Unitary Owen points in cooperative lot-sizing models with backlogging
Luis A. Guardiola, Ana Meca, Justo Puerto
TL;DR
This paper advances cooperative lot-sizing with backlogging by introducing unitary Owen points, a dual-based pricing mechanism that extends the Owen point to SI-games with heterogeneous costs. It proves that SI-games are totally balanced via Pochet–Wolsey duality, and provides necessary and sufficient conditions (involving weights $eta_t^S$) under which unitary Owen points lie in the core, supported by extensive simulations. A fundamental link to production-inventory (PI) games is established through surplus games, showing that SI-core allocations correspond to Owen points of PI-situations derived from surplus-core allocations, with nucleolus correspondence. The approach yields a practical framework for fair cost allocations and offers a new avenue to leverage well-understood PI-game results to analyze SI-games.
Abstract
Cooperative lot-sizing models with backlogging and heterogeneous costs are studied in Guardiola et al. (2020). In this model several firms participate in a consortium aiming at satisfying their demand over the planing horizon with minimal operation cost. Each firm uses the best ordering channel and holding technology provided by the participants in the consortium. The authors show that there are always fair allocations of the overall operation cost among the firms so that no group of agents profit from leaving the consortium.
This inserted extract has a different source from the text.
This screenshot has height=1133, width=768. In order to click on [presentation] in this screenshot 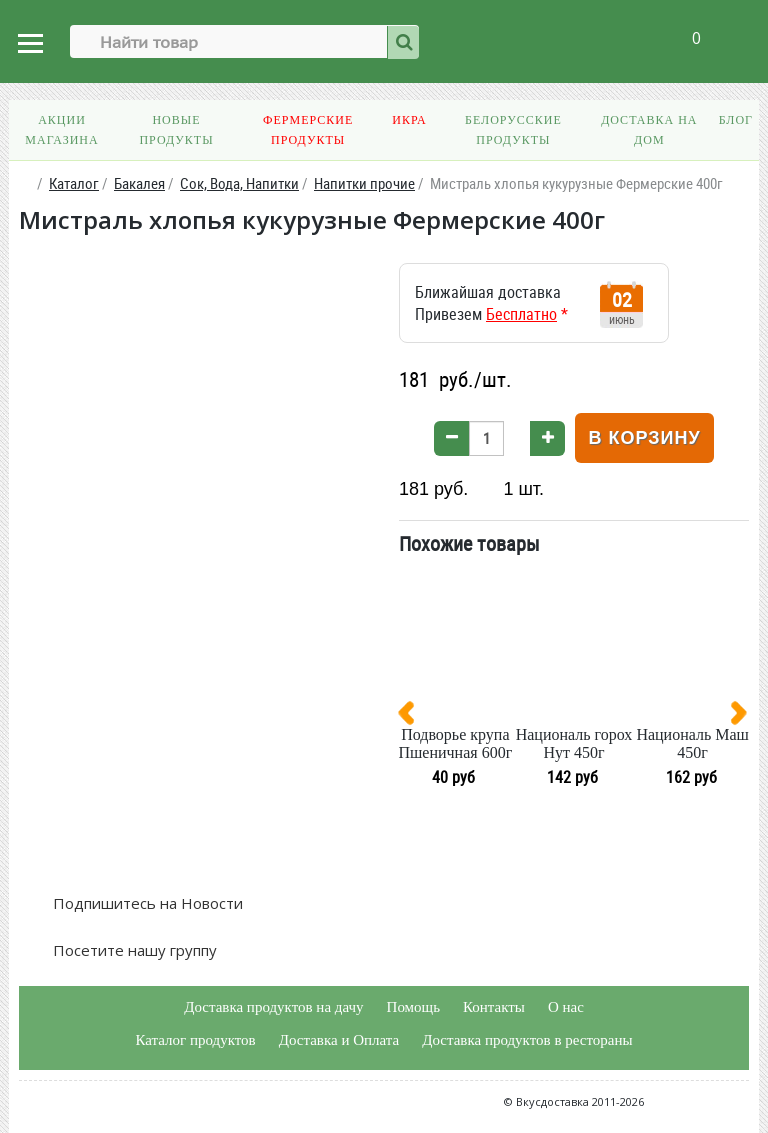, I will do `click(414, 717)`.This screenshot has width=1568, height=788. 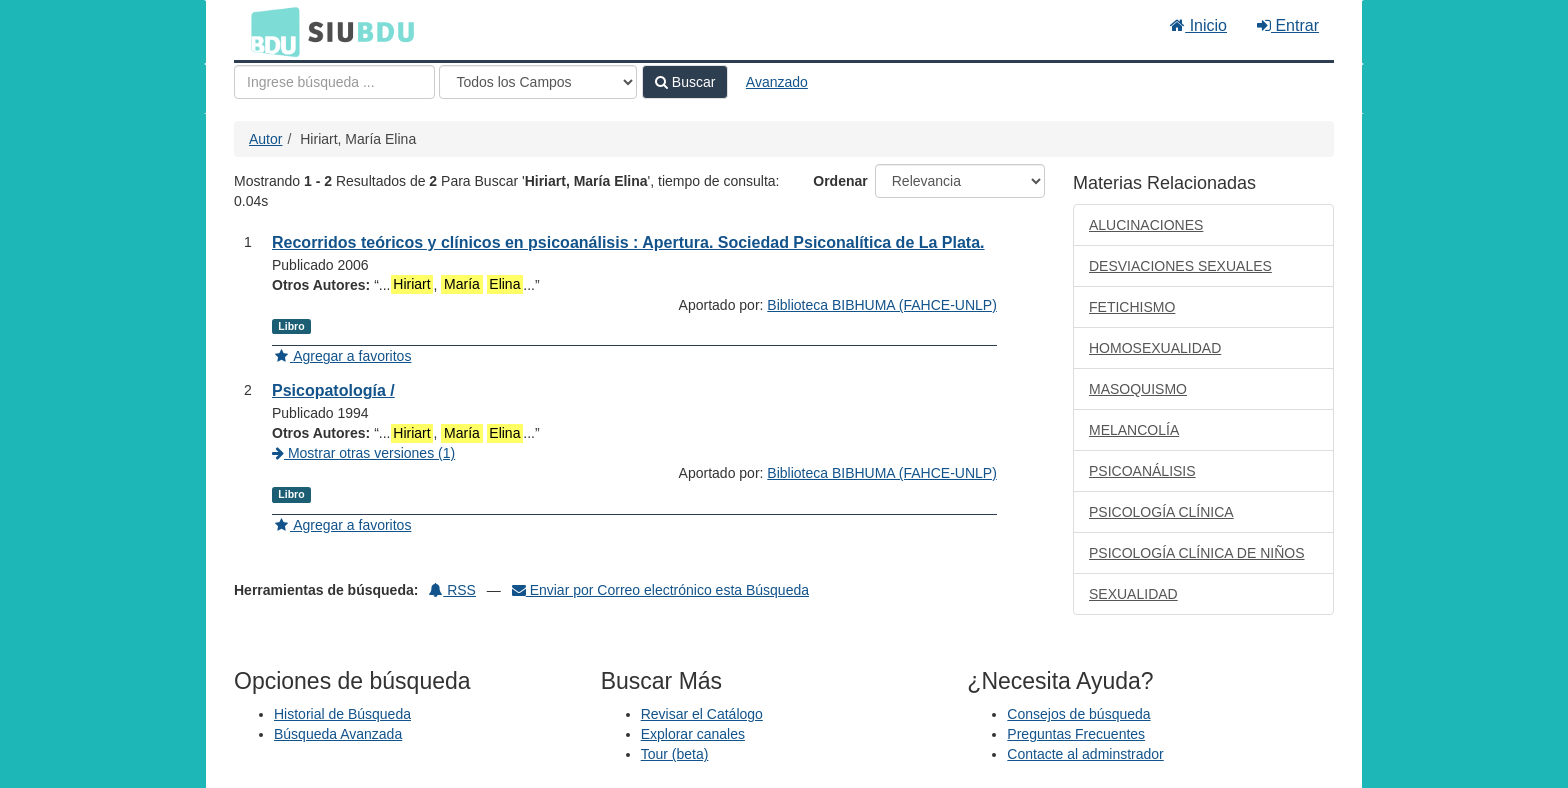 What do you see at coordinates (363, 453) in the screenshot?
I see `Mostrar otras versiones (1)` at bounding box center [363, 453].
This paper revisits those cooperative lot-sizing models and presents a new family of cost allocations, the unitary Owen points. This family is an extension of the Owen set which enjoys very good properties in production-inventory proble, introduced by Guardiola et al. (2008). Necessary and sufficient conditions are provided for the unitary Owen points to be fair allocations. In addition, we provide empirical evidence, throughout simulation, showing that the above condition is fulfilled in most cases. Additionally, a relationship between lot-sizing games and a certain family of production-inventory games, through Owen's points of the latter, is described. This interesting relationship enables to easily construct a variety of fair allocations for cooperative lot-sizing models.